[Start of DATA FOR THE TASK]
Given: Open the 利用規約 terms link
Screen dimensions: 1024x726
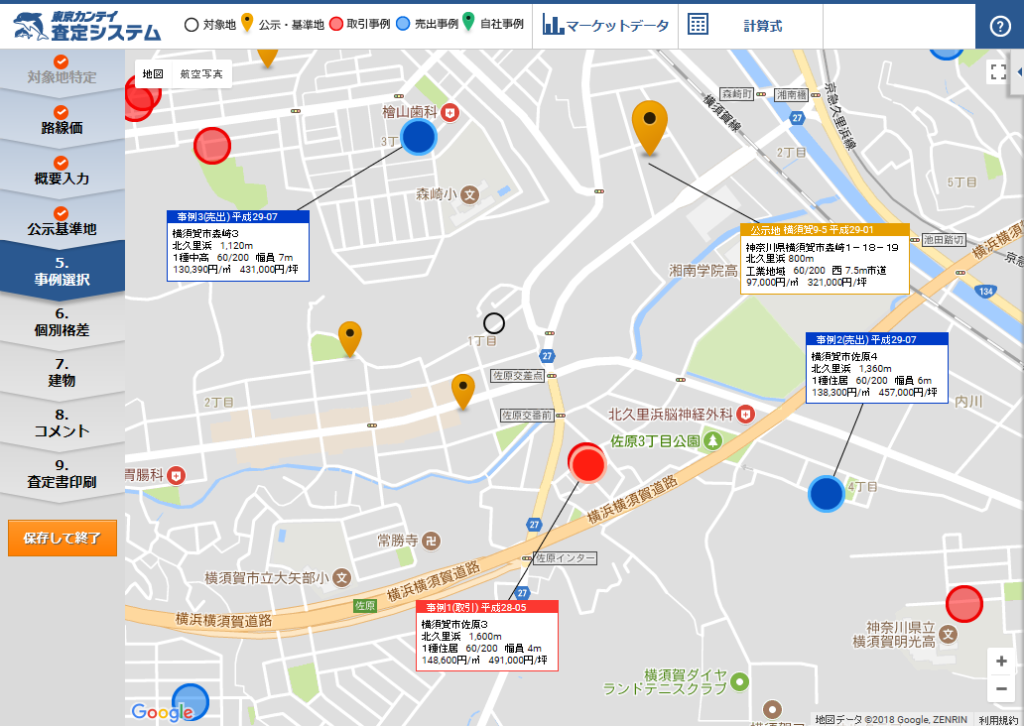Looking at the screenshot, I should 998,719.
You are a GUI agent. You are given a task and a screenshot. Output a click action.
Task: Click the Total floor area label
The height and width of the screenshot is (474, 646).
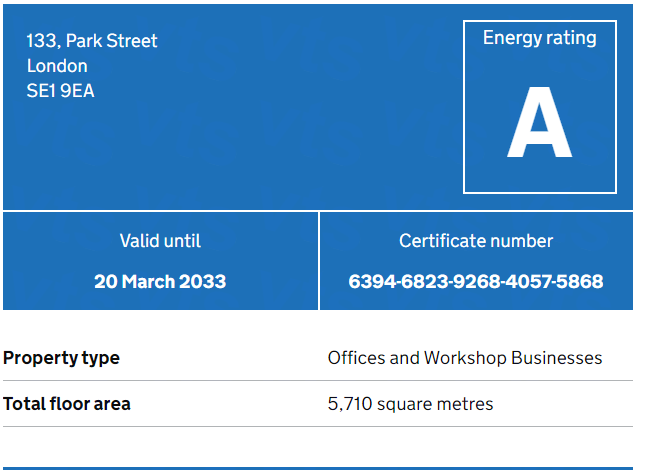click(67, 404)

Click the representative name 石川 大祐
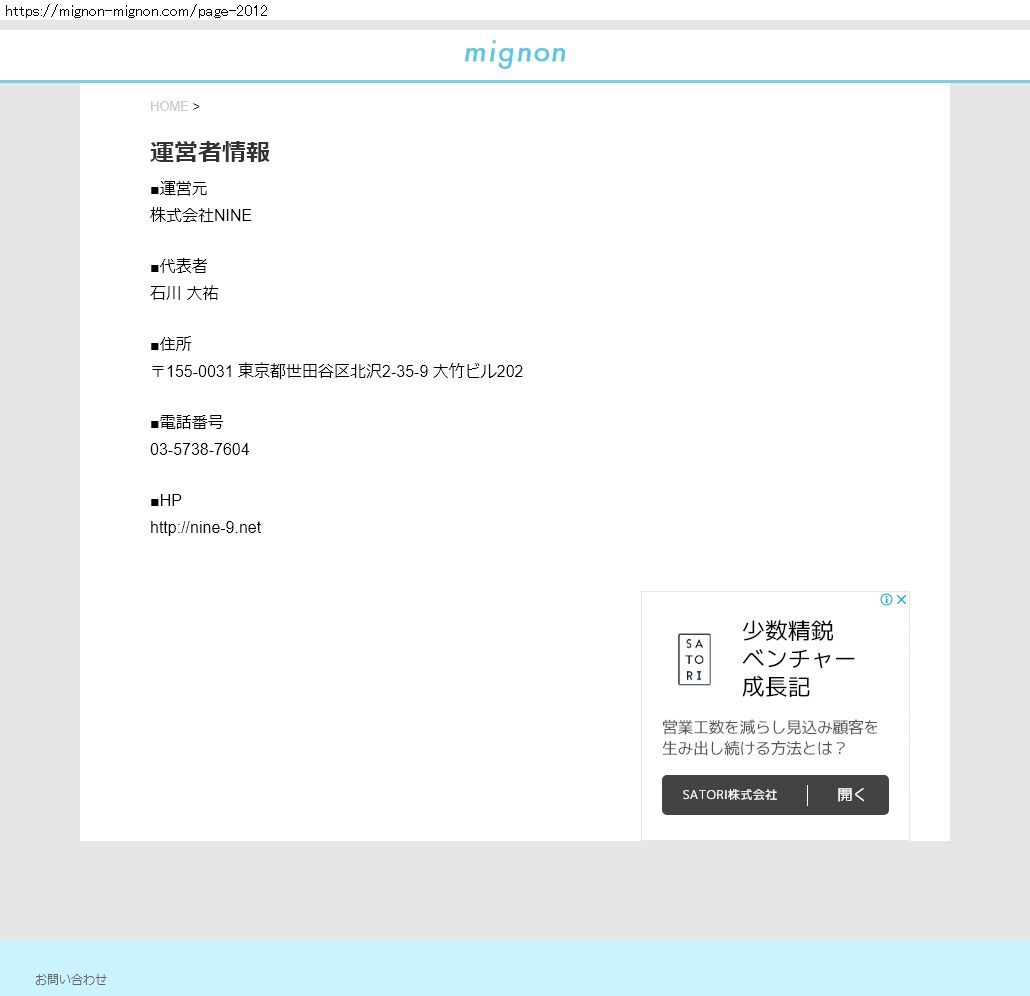click(184, 294)
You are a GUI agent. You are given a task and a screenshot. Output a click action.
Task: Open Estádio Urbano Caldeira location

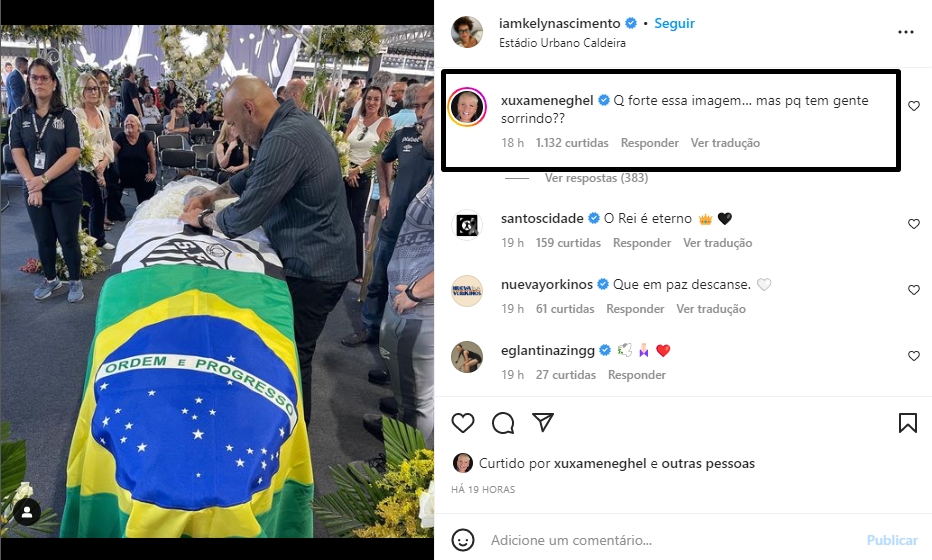[x=562, y=43]
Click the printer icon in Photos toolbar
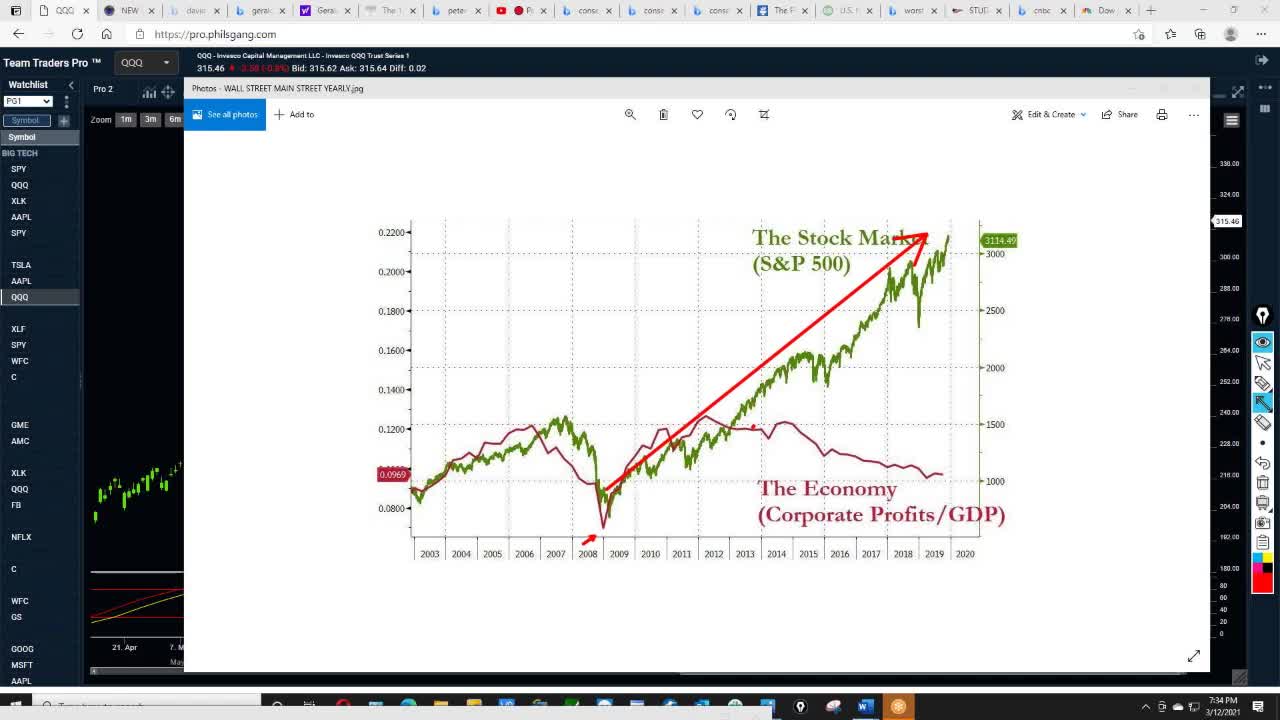The height and width of the screenshot is (720, 1280). pyautogui.click(x=1161, y=114)
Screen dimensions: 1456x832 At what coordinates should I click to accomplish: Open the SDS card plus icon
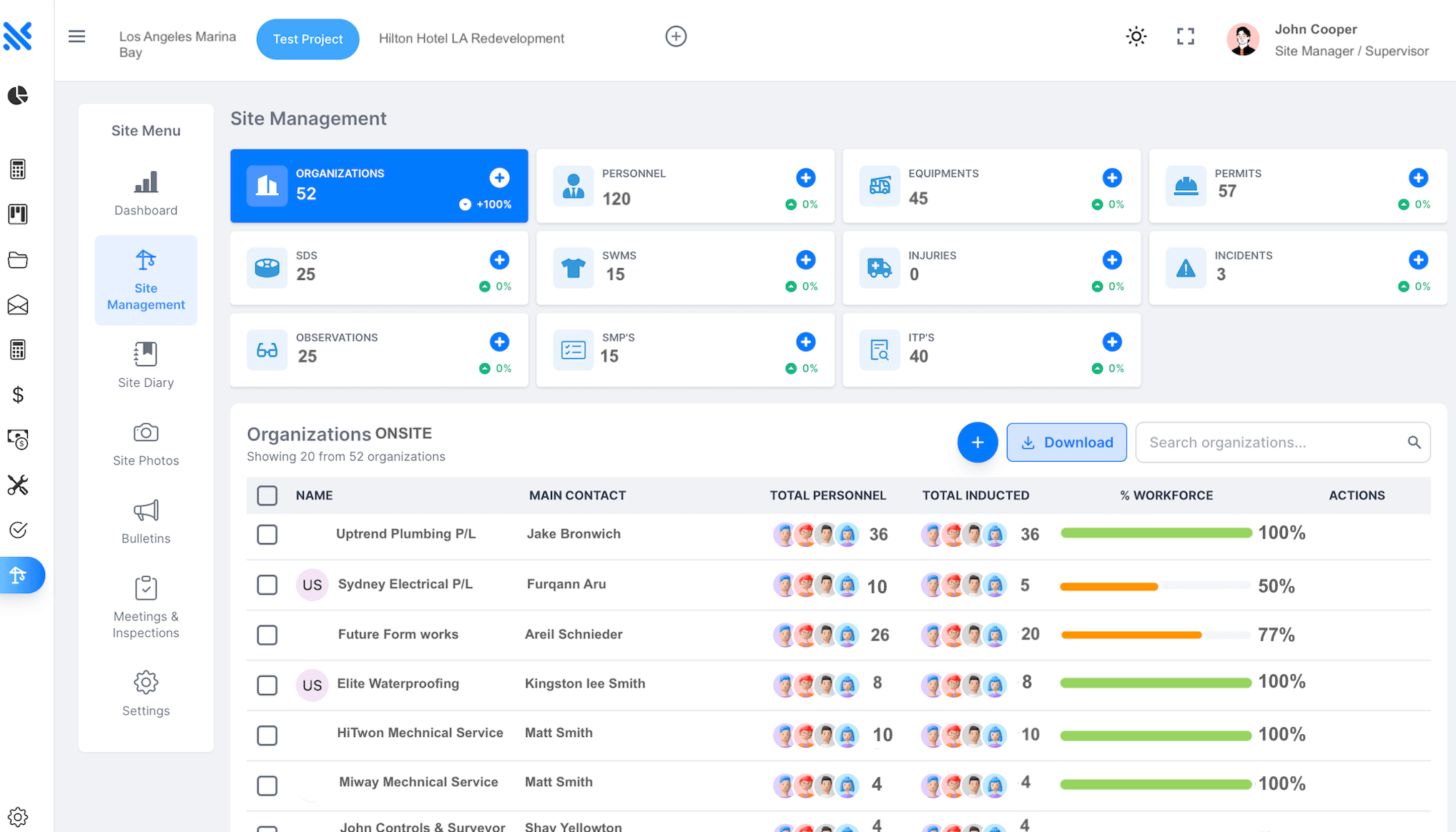(499, 260)
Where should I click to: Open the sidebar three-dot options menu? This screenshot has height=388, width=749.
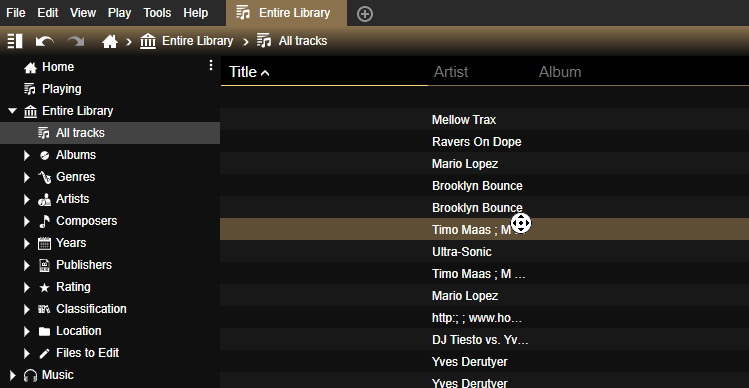211,65
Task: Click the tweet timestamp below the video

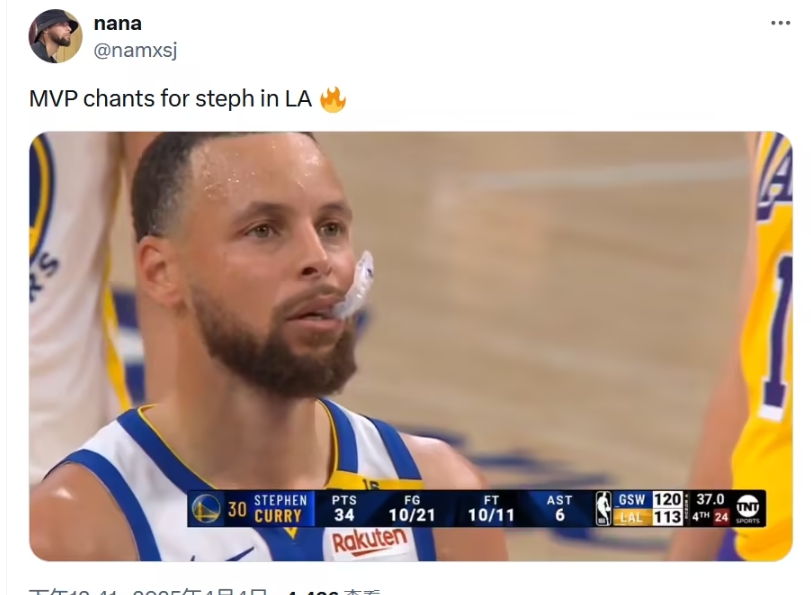Action: click(x=150, y=592)
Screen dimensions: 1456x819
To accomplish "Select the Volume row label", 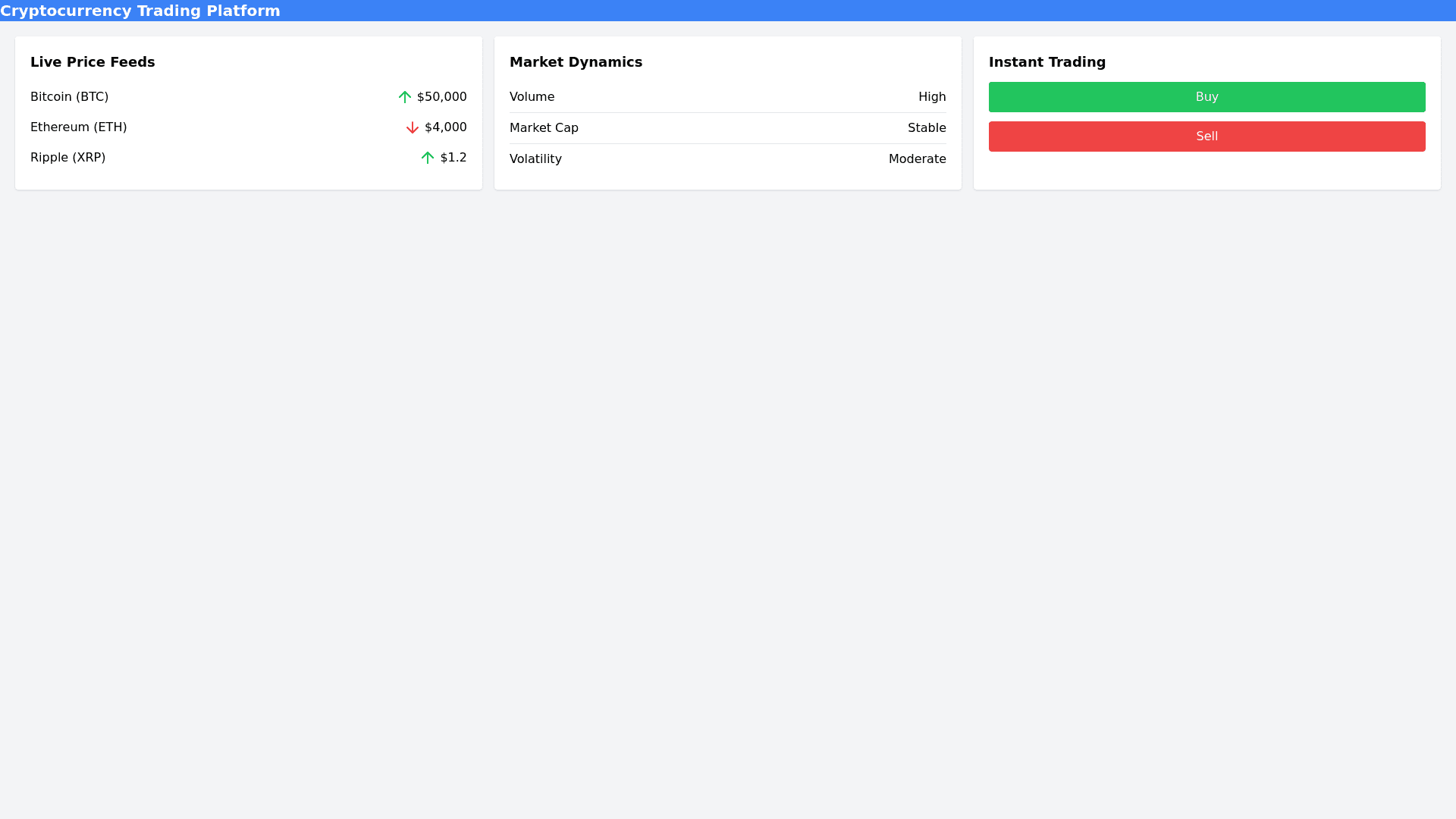I will 532,97.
[End of DATA FOR THE TASK]
PROMPT:
Copy out, word for word, everything from the line containing "Click the representative name 石川 大祐" down to the line containing "The height and width of the screenshot is (720, 1280)." in the entries above, both of those lines included, and leave the pictures out.

ANSWER TO THE EXERCISE:
Click the representative name 石川 大祐
click(184, 294)
You are a GUI agent. You are given a task and a screenshot. Output a click action.
Task: Open Estádio Urbano Caldeira location

[x=562, y=43]
Click the printer icon in Photos toolbar
The height and width of the screenshot is (720, 1280). pyautogui.click(x=1161, y=114)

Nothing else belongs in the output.